(Collection entries)
------------------------------------------------
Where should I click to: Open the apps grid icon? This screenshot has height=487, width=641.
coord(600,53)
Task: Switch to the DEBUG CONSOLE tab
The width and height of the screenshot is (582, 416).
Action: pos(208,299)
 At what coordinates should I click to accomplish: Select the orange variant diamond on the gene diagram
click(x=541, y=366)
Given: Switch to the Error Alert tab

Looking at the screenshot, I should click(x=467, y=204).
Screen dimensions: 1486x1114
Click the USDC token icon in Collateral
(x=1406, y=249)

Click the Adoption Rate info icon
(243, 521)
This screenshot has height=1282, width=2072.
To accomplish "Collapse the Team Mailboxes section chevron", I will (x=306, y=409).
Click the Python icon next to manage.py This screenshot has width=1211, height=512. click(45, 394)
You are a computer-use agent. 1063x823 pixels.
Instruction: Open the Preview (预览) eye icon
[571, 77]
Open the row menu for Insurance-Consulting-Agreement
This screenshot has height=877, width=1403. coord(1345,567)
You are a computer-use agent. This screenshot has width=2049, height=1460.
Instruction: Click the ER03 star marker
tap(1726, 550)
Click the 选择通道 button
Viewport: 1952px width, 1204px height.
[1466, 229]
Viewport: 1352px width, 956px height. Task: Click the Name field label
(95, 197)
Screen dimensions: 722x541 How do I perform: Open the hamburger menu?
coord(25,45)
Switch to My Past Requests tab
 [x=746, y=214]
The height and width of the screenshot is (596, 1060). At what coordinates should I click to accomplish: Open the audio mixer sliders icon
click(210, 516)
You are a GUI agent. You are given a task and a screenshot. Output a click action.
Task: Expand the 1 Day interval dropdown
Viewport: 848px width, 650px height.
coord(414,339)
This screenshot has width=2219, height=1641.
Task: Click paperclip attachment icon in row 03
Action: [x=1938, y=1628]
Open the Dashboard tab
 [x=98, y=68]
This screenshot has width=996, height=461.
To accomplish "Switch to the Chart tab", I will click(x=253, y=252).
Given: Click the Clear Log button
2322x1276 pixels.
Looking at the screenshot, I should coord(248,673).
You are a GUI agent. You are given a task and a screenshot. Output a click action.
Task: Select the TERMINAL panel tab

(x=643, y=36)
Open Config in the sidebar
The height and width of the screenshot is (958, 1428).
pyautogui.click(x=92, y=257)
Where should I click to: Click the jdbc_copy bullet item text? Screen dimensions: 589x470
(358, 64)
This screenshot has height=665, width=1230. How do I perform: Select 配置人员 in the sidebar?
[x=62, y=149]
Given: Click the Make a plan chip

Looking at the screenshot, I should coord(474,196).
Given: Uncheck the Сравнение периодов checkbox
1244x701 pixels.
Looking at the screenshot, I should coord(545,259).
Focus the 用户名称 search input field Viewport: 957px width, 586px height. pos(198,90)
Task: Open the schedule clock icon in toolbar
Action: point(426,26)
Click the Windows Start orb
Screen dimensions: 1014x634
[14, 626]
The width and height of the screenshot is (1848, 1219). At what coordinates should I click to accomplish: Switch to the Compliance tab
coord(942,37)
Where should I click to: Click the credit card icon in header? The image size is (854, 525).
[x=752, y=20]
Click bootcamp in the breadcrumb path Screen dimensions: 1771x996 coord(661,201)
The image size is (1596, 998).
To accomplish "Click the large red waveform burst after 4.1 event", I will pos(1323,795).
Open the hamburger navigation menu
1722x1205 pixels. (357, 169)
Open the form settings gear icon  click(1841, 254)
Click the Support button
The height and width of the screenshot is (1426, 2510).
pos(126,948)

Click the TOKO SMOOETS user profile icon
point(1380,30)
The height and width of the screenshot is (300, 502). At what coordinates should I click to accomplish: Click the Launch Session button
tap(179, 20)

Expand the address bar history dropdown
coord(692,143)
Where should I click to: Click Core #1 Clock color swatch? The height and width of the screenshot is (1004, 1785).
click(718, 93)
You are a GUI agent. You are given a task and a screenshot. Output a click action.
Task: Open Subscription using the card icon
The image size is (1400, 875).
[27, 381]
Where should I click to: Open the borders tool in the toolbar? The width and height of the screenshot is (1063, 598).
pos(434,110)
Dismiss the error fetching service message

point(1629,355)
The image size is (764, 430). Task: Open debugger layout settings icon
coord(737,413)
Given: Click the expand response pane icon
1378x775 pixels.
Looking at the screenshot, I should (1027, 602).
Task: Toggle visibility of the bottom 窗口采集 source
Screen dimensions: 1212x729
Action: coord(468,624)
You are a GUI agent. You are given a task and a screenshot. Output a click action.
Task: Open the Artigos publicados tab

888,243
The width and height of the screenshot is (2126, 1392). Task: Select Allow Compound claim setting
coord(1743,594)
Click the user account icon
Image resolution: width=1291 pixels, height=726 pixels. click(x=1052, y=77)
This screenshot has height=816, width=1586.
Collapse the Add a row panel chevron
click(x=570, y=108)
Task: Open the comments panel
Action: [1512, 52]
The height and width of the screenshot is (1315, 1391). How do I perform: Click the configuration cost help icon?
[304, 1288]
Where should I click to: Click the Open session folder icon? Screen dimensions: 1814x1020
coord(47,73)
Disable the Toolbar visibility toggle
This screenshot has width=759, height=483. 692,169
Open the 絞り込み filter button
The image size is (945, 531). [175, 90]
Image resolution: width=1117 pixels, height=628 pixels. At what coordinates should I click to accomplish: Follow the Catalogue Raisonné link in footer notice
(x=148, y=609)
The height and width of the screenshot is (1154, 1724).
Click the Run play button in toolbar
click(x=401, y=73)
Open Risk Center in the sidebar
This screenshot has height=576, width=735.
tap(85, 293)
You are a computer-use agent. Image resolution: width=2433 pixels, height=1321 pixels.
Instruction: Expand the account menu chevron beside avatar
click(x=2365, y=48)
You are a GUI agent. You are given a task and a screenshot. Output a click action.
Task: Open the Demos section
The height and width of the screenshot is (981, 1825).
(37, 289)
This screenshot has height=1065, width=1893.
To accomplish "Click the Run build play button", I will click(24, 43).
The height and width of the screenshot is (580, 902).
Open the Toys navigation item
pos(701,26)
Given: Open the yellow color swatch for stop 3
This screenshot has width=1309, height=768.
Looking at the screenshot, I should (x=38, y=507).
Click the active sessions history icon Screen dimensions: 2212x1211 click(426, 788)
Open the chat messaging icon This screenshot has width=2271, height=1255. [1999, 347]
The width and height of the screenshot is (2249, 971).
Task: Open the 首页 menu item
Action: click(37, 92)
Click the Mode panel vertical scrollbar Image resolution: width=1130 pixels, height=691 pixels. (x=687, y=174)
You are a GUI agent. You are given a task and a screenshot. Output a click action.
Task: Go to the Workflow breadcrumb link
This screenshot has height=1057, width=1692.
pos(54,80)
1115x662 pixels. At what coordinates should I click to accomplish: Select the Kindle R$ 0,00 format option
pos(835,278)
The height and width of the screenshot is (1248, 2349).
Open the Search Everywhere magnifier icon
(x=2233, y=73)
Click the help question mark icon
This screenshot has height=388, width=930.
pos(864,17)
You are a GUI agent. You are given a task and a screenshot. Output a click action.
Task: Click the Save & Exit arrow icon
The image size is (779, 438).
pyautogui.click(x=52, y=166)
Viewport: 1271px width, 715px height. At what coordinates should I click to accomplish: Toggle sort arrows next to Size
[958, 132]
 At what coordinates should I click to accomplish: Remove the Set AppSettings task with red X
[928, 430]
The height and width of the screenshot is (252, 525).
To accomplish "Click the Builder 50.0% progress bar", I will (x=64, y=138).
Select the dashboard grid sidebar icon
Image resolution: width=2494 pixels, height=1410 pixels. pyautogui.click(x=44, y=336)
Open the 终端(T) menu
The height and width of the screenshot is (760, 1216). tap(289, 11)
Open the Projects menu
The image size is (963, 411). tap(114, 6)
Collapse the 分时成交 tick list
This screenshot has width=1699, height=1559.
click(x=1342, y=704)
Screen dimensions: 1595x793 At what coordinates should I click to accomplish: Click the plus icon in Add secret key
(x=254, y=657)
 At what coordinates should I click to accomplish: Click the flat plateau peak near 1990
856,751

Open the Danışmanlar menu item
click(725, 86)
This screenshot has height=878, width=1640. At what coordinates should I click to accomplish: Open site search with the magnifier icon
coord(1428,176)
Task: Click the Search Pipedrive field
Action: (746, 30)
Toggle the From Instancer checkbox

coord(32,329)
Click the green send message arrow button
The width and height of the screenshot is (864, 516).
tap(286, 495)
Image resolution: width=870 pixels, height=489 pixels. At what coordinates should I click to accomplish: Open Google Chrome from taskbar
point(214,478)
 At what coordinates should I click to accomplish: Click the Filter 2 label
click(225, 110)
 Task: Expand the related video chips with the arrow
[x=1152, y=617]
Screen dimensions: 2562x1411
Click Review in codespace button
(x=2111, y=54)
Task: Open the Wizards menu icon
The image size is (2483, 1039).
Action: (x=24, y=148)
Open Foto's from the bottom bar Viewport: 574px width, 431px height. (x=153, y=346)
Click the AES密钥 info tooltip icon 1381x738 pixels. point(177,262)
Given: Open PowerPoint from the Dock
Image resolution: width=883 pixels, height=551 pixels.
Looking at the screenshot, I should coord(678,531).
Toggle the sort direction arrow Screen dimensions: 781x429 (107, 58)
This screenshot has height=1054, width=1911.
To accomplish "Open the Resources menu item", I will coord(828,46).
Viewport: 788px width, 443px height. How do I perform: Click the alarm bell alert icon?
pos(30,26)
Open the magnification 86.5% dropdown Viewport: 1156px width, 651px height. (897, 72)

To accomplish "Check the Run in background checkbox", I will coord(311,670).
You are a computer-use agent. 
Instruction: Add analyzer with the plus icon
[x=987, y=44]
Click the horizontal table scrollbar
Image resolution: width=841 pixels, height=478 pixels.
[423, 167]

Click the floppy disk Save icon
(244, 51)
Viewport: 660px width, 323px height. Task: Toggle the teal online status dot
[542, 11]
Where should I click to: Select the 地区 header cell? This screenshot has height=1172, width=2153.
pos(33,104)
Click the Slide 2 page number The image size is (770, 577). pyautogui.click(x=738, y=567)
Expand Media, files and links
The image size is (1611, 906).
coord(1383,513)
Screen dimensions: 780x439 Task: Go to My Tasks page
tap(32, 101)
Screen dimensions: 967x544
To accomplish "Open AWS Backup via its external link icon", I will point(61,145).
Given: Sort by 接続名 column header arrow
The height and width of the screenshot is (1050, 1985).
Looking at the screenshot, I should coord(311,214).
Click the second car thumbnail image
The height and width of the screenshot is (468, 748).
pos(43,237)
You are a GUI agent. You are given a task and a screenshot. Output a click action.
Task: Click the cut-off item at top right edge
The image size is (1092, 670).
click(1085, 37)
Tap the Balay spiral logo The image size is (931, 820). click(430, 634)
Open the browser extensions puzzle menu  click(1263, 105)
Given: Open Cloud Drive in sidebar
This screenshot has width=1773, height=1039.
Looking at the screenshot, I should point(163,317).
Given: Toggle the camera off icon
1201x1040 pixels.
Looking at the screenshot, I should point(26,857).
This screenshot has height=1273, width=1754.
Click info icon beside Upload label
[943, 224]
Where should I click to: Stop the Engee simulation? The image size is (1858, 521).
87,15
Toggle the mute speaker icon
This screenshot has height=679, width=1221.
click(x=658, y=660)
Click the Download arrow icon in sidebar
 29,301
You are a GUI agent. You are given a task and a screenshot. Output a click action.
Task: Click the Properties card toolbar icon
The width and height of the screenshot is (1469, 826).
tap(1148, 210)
------------------------------------------------
TASK ITEM ▸ Proceeding from the line containing "Task: Toggle visibility" through the line containing "Click the active", transcribe the lines above exactly, both end lines included.

SOLUTION TO THE PROBLEM ▸
Task: Toggle visibility of the bottom 窗口采集 source
Screen dimensions: 1212x729
Action: coord(468,624)
You are a GUI agent. You are given a task and a screenshot. Output a click action.
Task: Open the Artigos publicados tab

888,243
The width and height of the screenshot is (2126, 1392). Task: Select Allow Compound claim setting
coord(1743,594)
Click the user account icon
Image resolution: width=1291 pixels, height=726 pixels. click(x=1052, y=77)
This screenshot has height=816, width=1586.
Collapse the Add a row panel chevron
click(x=570, y=108)
Task: Open the comments panel
Action: [1512, 52]
The height and width of the screenshot is (1315, 1391). How do I perform: Click the configuration cost help icon?
[304, 1288]
Where should I click to: Click the Open session folder icon? Screen dimensions: 1814x1020
coord(47,73)
Disable the Toolbar visibility toggle
This screenshot has width=759, height=483. 692,169
Open the 絞り込み filter button
The image size is (945, 531). [175, 90]
Image resolution: width=1117 pixels, height=628 pixels. At what coordinates should I click to accomplish: Follow the Catalogue Raisonné link in footer notice
(x=148, y=609)
The height and width of the screenshot is (1154, 1724).
Click the Run play button in toolbar
click(x=401, y=73)
Open Risk Center in the sidebar
This screenshot has height=576, width=735.
tap(85, 293)
You are a computer-use agent. Image resolution: width=2433 pixels, height=1321 pixels.
Instruction: Expand the account menu chevron beside avatar
click(x=2365, y=48)
You are a GUI agent. You are given a task and a screenshot. Output a click action.
Task: Open the Demos section
The height and width of the screenshot is (981, 1825).
(37, 289)
This screenshot has height=1065, width=1893.
To accomplish "Click the Run build play button", I will click(24, 43).
The height and width of the screenshot is (580, 902).
Open the Toys navigation item
pos(701,26)
Given: Open the yellow color swatch for stop 3
This screenshot has width=1309, height=768.
Looking at the screenshot, I should (x=38, y=507).
Click the active sessions history icon Screen dimensions: 2212x1211 click(426, 788)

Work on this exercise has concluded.